Akşam gazetesi yazarı Kurtuluş Tayiz bugün açık açık Fetullah Gülen için “Alim maskesine bürünmüş bir Hasan Sabbah, haşhaşi çetesi lideri” diye yazdı. Yazısında Gülen’in yolsuzluk kılıfında nasıl bir darbeye kalkıştığının ve sonunu bizzat kendisinin hazırladığını anlattı. Yazısı şöyle:
“ALİM” MASKESİNE BÜRÜNMÜŞ BİR “HASAN SABBAH”
17 Aralık, siyasi tarihimizin dönüm noktalarından biri oldu.

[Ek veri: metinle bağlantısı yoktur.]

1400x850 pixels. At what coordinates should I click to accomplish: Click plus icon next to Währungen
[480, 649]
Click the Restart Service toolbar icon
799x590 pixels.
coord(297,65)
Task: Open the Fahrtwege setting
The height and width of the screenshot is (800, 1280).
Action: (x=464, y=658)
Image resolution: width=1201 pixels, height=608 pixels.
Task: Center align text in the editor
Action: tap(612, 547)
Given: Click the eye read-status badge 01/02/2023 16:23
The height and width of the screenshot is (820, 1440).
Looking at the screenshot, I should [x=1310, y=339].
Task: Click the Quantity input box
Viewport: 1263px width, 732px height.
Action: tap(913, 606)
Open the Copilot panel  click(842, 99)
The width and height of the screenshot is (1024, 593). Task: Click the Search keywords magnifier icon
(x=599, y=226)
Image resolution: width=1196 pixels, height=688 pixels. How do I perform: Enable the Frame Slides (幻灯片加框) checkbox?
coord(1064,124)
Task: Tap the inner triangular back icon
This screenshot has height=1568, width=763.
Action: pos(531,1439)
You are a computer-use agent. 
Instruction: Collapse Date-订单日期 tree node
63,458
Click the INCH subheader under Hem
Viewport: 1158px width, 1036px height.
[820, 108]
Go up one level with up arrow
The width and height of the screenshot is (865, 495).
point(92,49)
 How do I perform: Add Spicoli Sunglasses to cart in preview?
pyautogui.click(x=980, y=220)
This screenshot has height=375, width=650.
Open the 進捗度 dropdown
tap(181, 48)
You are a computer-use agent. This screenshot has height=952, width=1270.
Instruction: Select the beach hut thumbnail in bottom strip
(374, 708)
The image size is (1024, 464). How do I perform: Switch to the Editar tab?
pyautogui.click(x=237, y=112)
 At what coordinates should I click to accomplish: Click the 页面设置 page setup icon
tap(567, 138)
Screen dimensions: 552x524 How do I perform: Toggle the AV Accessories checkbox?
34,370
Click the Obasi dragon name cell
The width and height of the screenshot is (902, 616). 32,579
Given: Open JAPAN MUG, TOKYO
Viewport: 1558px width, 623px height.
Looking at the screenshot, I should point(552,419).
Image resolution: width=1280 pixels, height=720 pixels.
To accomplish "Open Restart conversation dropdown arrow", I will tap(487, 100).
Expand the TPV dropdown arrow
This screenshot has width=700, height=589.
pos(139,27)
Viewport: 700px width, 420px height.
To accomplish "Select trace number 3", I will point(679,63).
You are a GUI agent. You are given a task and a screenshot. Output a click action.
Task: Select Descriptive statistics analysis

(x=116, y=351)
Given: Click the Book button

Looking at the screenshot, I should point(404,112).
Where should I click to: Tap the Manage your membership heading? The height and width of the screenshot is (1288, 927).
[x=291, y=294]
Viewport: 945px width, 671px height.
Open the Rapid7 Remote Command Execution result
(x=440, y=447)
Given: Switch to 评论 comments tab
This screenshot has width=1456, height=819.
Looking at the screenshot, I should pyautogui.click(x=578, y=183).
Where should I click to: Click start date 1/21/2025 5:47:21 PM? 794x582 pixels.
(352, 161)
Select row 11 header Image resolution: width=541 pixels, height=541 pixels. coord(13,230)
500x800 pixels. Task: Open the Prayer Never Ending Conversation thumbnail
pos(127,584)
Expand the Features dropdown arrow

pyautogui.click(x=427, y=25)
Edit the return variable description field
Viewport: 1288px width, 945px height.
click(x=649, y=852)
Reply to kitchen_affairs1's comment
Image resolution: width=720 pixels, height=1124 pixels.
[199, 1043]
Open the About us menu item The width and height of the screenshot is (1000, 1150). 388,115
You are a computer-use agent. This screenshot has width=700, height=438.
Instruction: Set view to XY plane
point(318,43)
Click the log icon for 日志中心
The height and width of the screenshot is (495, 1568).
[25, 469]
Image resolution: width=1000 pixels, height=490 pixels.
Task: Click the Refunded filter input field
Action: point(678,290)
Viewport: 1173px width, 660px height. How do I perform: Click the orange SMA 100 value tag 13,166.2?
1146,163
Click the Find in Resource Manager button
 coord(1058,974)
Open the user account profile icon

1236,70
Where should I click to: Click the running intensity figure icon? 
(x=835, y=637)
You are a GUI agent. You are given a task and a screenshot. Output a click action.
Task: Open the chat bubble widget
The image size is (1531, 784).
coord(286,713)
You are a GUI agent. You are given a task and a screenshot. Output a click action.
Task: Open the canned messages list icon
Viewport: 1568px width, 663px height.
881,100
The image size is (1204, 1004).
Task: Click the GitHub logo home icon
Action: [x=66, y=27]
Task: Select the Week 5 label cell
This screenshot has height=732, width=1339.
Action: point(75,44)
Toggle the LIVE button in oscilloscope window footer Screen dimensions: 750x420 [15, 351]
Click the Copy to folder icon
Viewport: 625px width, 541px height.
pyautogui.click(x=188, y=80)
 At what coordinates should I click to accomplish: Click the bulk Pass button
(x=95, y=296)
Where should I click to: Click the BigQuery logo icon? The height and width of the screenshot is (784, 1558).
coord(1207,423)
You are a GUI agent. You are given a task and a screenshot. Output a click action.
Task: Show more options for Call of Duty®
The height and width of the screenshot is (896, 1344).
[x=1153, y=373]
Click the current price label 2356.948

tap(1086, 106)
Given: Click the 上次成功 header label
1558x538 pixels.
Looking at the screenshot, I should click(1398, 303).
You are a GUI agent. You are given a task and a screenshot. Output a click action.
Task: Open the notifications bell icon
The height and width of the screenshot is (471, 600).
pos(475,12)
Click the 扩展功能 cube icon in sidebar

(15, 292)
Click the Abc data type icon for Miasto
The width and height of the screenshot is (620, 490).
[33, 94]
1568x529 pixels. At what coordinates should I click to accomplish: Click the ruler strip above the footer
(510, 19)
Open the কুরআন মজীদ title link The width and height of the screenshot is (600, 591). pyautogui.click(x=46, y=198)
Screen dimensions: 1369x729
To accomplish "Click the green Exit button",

Bu tarih, gelecekte de siyasete ve milli iradeye karşı başarısız bir darbe girişimi olarak anılacaktır. Fethullah Gülen ise tarihe, “Alim” maskesine bürünmüş bir “Hassan Sabah” olarak geçecektir. Fethullah Gülen’in büründüğü maskeyle 17 Aralık’a giydirilen “rüşvet ve yolsuzluk” kılıfı arasında doğrudan bir bağlantı vardır.
HAŞHAŞİLER ÖRGÜTÜNÜN LİDERİ GÜLEN
“Alim”, “Hoca”, “İmam” gibi sıfatları kullanmasına rağmen Gülen’in dev bir istihbarat şebekesinin, “haşhaşiler” gibi gizli bir örgütün, derin bir çetenin lideri olduğu ortaya çıkmıştır. Gülen’in yüzündeki “Alim”lik maskesi neyse, 17 Aralık’a giydirilen “yolsuzluk ve rüşvet” kılıfı da odur; bu maskeyi, görünenin ötesindeki amaçlarını gizlemek kullandılar. Yüzlerindeki maske, gayrimeşru eylemlerini örtmeye yarıyor.
Gülen Cemaati’nin ‘hizmet’ edebiyatı hep dikkatimi çekerdi; Cemaat içindeki insanların fedakârlığı, dayanışma gücü, sivil hizmetleri, dindarlıkları, yardımseverlikleri dillerden düşmezdi. Cemaate küçük bir kötülüğü bile yakıştıramazdı kimse.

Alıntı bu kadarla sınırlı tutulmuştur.